Her team’s analysis of data collected by the Millennium Cohort Study showed that children who do not have a regular bedtime or who get too little sleep are at risk of gaining excess weight. Being born to a mother who smokes is another important factor in predicting whether a child will become overweight or obese, they found.
The researchers also concluded that a child’s consumption of sugary drinks or the amount of television they watch are not strong predictors of who will gain an unhealthy amount of weight. The findings are published on Friday in the American medical journal Paediatrics.
Prof Neena Modi, the president of the Royal College of Paediatrics and Child Health, said: “This paper not only highlights this point but also emphasises the multifactorial nature of obesity; put simply, it isn’t just caused by eating too much. This research points to the role of environmental pressures on children’s weight such as having an irregular bedtime or insufficient sleep; in other words children are very vulnerable to multiple influences.”
The study also confirms the already well-established increased risk of a child born to an overweight or obese mother ending up with excess weight themselves. But breastfeeding and the early introduction of solid food make no difference to their risk, the researchers found.
It found that 83.3 per cent of children in the UK had a stable, non-overweight body mass index.

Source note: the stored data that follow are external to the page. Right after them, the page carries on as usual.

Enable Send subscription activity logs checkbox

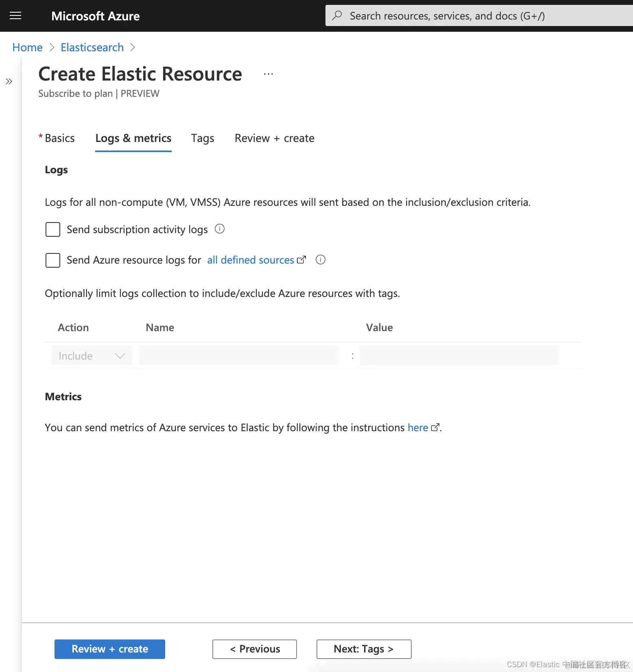tap(53, 229)
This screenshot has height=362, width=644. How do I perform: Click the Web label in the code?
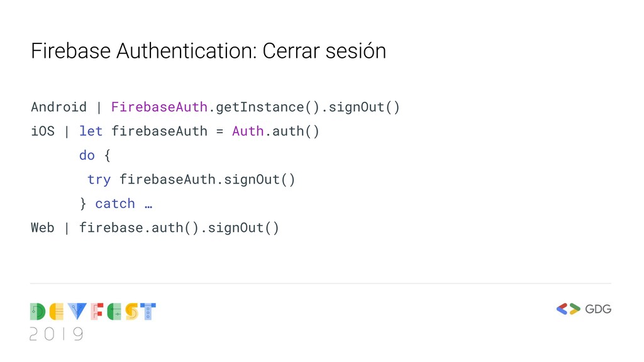[x=43, y=228]
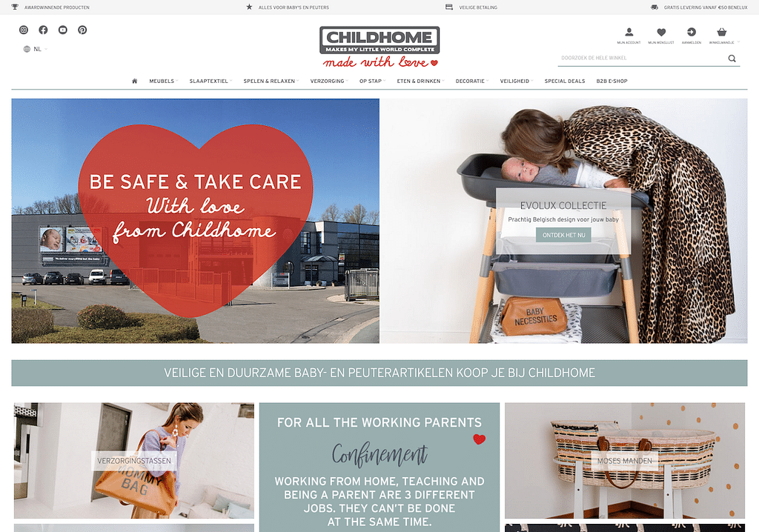Screen dimensions: 759x532
Task: Open the Pinterest social icon
Action: point(82,30)
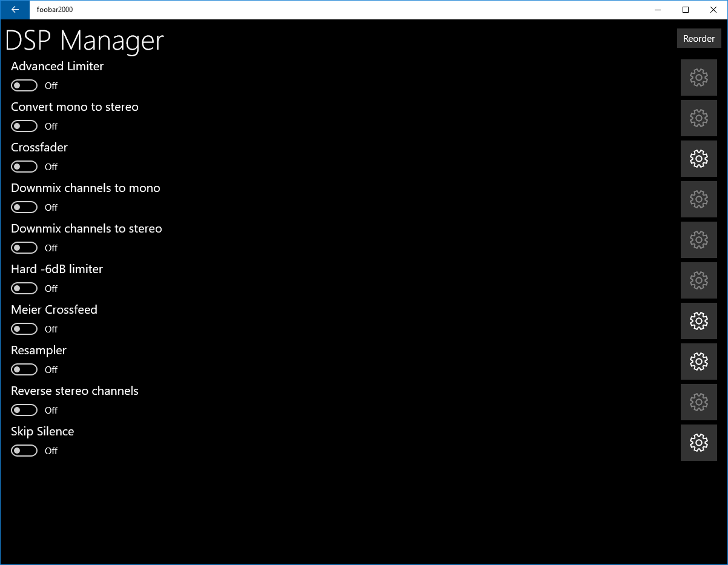The width and height of the screenshot is (728, 565).
Task: Turn on the Crossfader
Action: (x=24, y=166)
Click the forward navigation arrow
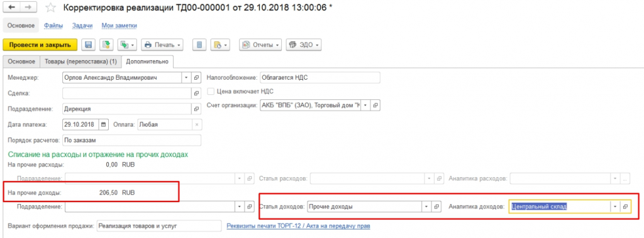This screenshot has height=238, width=644. pos(28,8)
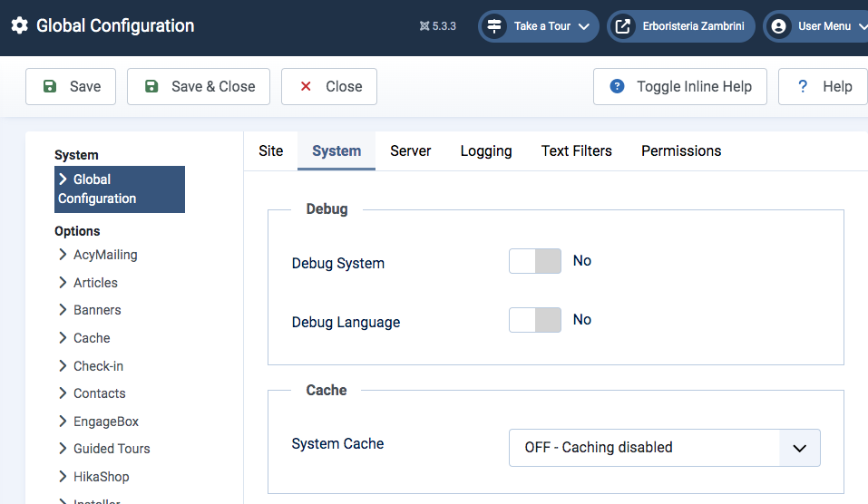
Task: Open the HikaShop options in sidebar
Action: coord(102,477)
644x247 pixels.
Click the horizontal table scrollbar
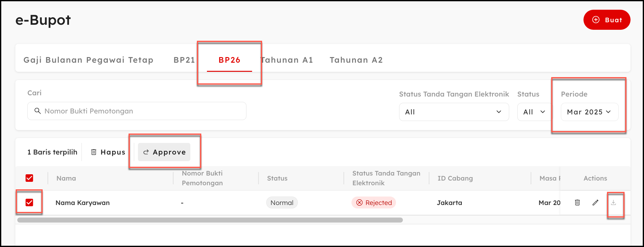pos(210,220)
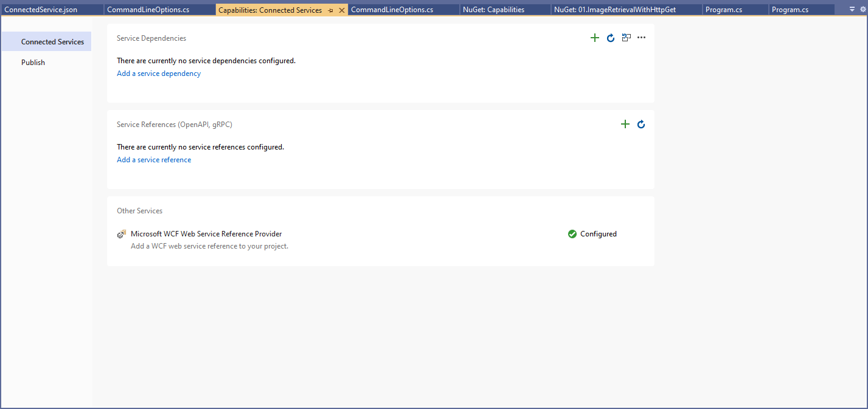This screenshot has width=868, height=409.
Task: Click the green plus in Service Dependencies
Action: click(595, 38)
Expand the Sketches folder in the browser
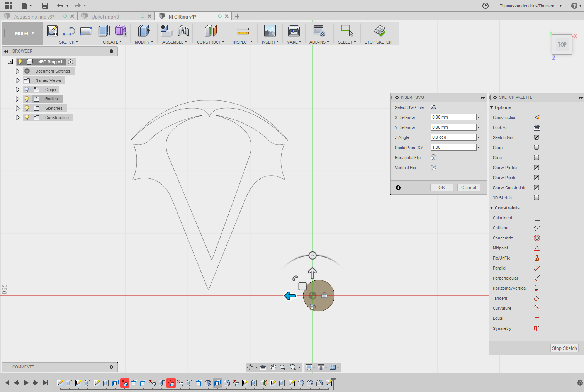Screen dimensions: 584x392 click(x=17, y=108)
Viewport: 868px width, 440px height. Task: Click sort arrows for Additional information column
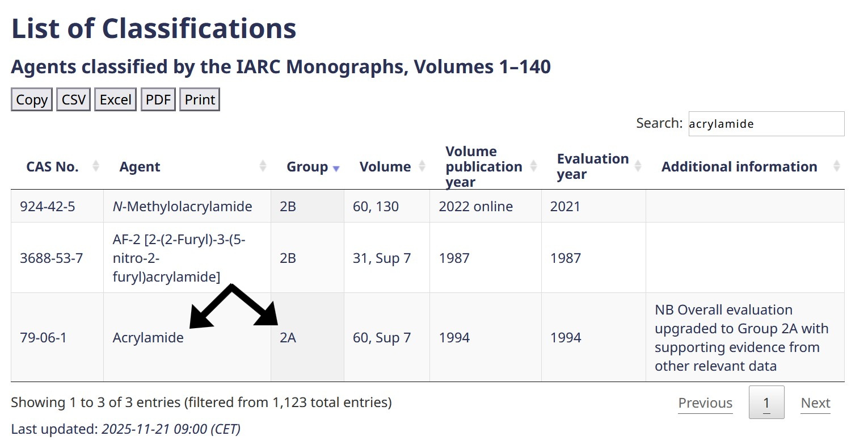tap(836, 166)
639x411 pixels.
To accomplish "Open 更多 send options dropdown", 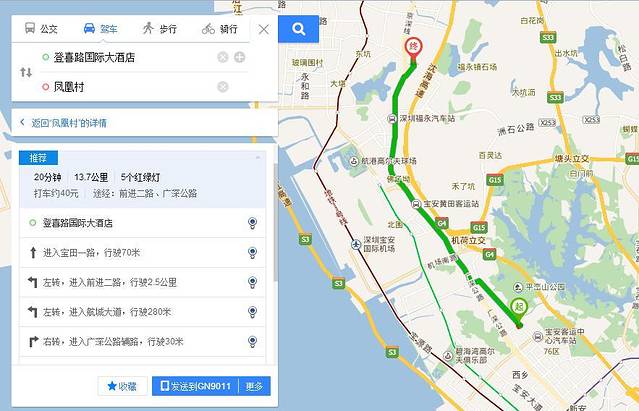I will (x=254, y=386).
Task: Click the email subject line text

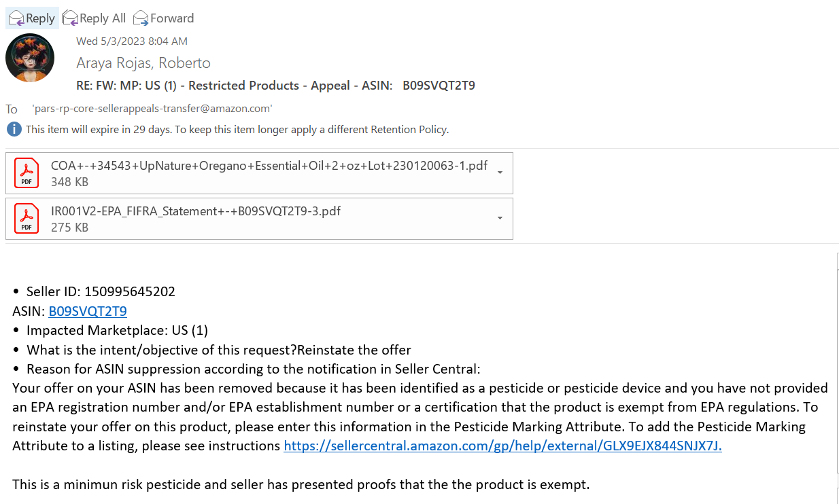Action: click(x=275, y=86)
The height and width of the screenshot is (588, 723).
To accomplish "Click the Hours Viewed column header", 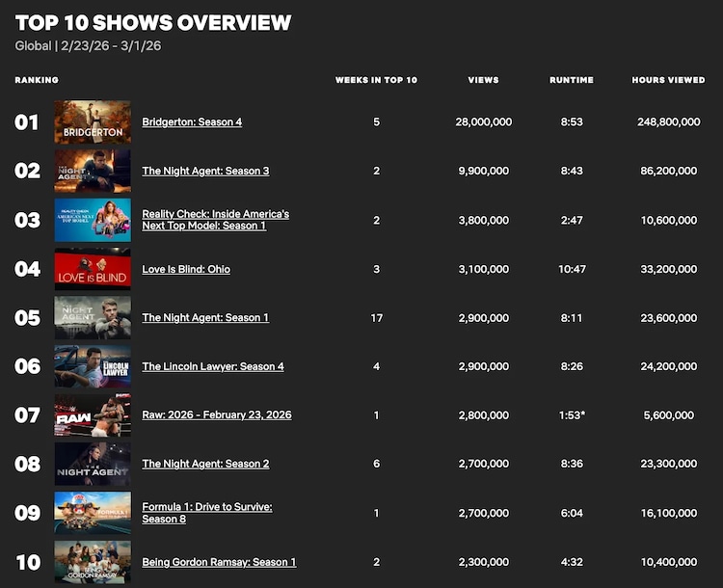I will tap(667, 80).
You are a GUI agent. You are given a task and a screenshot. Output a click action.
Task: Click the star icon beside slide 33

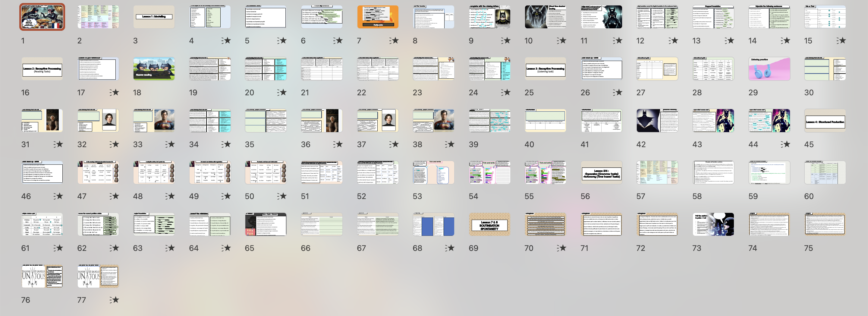coord(170,144)
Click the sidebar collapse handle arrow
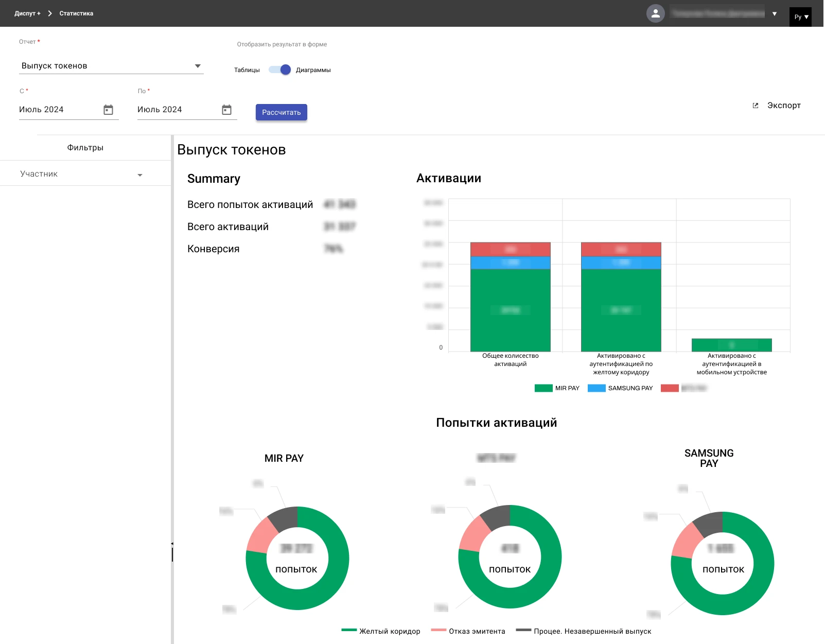This screenshot has height=644, width=825. pyautogui.click(x=172, y=544)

Almost one in seven, or 13.1 per cent and who are more likely to be girls than boys, have a moderately increasing BMI. Another 2.5 per cent have a steeply increasing BMI. Pakistani, Black Caribbean and Black African children were more likely to belong to that group. A tiny number, 0.6 per cent, were already obese by the age of three.
Prof Modi backed the authors’ conclusion that greater intervention in a child’s early life is needed to try to alter their environment and reduce the chances of them becoming overweight.
“We have long drawn attention to the importance of early intervention in tackling childhood, and indeed adult, obesity. The earlier the action, the higher the chance of preventing obesity taking a hold and adversely affecting lifelong health,” she said.
“To reduce the extremely worrying prevalence of child obesity and overweight, a combination of measures is required. These include support for parents before, during and after pregnancy, and education of families about the importance of leading healthy lives.
“As this paper shows, if children are set on the right trajectory early in life, they are much more likely to remain healthy as they move into adulthood. Focusing on getting it right for children will mean getting it right for adults too.”
Alison Tedstone, the chief nutritionist at Public Health England, said: “Skipping breakfast can be an indicator of a poor diet, which can predispose to weight gain. It’s important that families make health choices, including for breakfast. This is why we’re working with the food and drink industry to make the food children eat healthier, starting off with reducing some of the sugar content.”